Saturday, March 2, 2013

Isolating Journey

Being pregnant is an isolating journey. It is exciting and beautiful. It is lonely and terrifying. At least, that is my take on it at the moment. I know that I am feeling very hormonal. I am so very much more sentimental and sensitive throughout this pregnancy than I have ever been, even when pregnant with Dillan. But, at the same time, I know that a lot of these feelings are entirely normal. They are simply aspects that women try to forget or not to talk about.

Hubster is seriously an amazing man. He is always so supportive of me, but I have never felt less supported than I do right now. Yes, he could probably be doing more to help me get ready for Little Lady and make me feel more at ease, but, to be honest, just the fact he can't understand how I am feeling is my biggest problem. And, obviously, he will not be able to since he is a male so that makes me feel like I am being absolutely insane. I just want my best friend in the entire world to understand what I am going through emotionally and physically. My physical insecurities are a whole other bag of wacky that maybe I'll touch upon later.
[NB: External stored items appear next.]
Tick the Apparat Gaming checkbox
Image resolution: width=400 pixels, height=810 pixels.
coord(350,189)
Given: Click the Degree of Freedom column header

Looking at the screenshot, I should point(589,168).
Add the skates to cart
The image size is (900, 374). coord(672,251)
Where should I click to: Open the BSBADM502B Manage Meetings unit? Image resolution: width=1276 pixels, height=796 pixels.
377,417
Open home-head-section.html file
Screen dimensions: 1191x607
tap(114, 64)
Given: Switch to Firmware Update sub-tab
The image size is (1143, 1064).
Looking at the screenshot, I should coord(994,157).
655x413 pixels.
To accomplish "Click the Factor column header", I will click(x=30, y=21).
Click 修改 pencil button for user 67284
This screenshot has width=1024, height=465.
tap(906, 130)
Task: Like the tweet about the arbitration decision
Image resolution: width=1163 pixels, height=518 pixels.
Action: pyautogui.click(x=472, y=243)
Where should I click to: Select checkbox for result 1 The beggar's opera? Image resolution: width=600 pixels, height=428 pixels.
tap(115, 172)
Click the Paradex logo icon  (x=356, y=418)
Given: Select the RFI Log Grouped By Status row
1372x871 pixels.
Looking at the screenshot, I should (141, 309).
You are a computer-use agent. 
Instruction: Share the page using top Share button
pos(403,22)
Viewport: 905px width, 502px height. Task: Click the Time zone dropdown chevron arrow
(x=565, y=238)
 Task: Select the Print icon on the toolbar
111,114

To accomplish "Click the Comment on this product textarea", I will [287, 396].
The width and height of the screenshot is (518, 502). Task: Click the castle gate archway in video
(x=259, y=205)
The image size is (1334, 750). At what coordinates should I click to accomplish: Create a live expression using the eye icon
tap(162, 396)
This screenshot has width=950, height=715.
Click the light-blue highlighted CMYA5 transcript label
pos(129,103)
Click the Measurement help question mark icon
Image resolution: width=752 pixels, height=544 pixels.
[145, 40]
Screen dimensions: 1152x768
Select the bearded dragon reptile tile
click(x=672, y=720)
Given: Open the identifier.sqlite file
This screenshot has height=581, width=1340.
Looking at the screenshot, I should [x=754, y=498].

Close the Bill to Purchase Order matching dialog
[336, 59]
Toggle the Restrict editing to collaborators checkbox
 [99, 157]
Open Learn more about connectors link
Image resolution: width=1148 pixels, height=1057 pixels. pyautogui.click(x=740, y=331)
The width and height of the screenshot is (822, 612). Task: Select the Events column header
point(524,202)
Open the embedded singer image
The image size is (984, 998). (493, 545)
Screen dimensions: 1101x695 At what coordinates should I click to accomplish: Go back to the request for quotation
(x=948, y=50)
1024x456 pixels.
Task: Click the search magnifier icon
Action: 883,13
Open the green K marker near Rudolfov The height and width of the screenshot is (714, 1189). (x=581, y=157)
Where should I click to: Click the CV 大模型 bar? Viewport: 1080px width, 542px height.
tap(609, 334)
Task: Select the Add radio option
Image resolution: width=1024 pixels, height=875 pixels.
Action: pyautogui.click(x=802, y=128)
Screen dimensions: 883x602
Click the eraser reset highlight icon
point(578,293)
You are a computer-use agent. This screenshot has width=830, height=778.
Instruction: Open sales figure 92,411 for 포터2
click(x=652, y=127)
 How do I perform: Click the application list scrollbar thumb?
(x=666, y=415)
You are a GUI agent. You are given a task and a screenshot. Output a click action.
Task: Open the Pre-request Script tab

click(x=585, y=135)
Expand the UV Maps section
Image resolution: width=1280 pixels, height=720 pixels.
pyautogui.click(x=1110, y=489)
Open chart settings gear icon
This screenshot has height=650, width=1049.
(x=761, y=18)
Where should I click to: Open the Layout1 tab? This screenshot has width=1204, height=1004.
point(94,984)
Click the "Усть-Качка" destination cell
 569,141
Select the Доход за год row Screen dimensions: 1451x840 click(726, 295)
In addition to that completely normal, yet completely irrational, issue I am having, I am just plain anxious for the arrival of Little Lady. I am only 28 weeks. I have a long way to go and if I am going to be driving myself this crazy for the next 12 weeks, Little Lady is going to be a stressed out newborn. I stress about Dillan's reaction to the new addition, my being able to fall into a new schedule when I am home very often by myself with the kids, and keeping a honest, healthy relationship with Hubster. I am sure I will make it work since it seems I always do, but I am having my moments of sheer worry.